I\'m running tensorflow-gpu on Windows 10 using a simple MINST neural network program. When it tries to run, it encounters a CUBLAS_STATUS_ALLOC_FAILED
error. A
There are at least 2 distinct problems here. The first is when a previously run python process is subsequently re-run, and GPU memory has not been freed from the previous run. You can tell this is happening, as when the python process appears it is instantly consuming a huge amount of RAM and will fail when it goes to acquire some more. In the attached screen grab ~6GB is acquired on startup. Check the GPU memory by using the task manager in Windows, the Dedicated GPU Memory Column under the details tab. In this case, reboot the PC, as the problem is caused by running out of GPU memory. TF is designed not to free memory during a session as it will lead to fragmentation, so it looks like the IPython/Python session is holding the TF instance and not freeing the memory from the last run. In my case using Pycharm with an IPython session, repeatedly running it eventually leads to all my RAM being grabbed on startup statically, with little left for growth dynamically.

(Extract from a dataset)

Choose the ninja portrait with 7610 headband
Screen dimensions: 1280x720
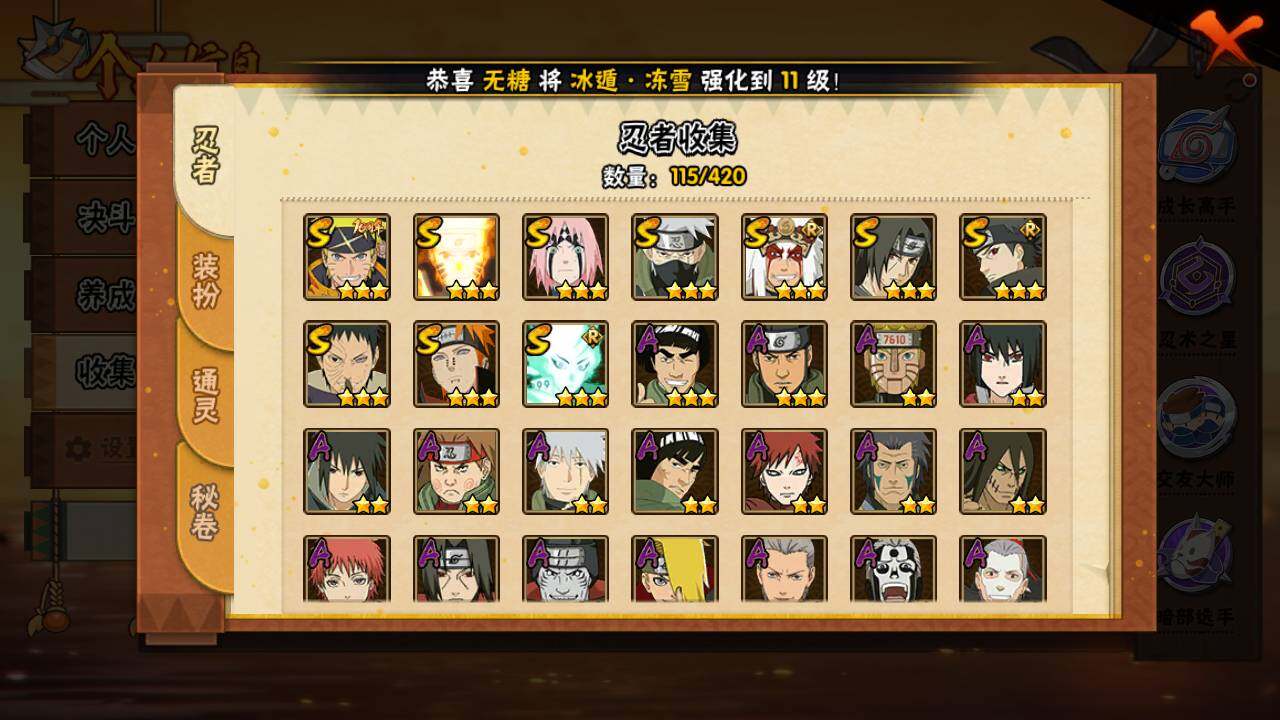893,364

The second problem is when the GPU device is configured wrong. Depending on the TF version and how many devices you are using, you may need to set the GPU memory to have the same policy across multiple devices. The policy is to either allow the GPU memory to grow during a session, or grab as much as possible on startup. Various fixes are listed above, choose the one that fits the TF version you're using, and whether you have >1 device or not.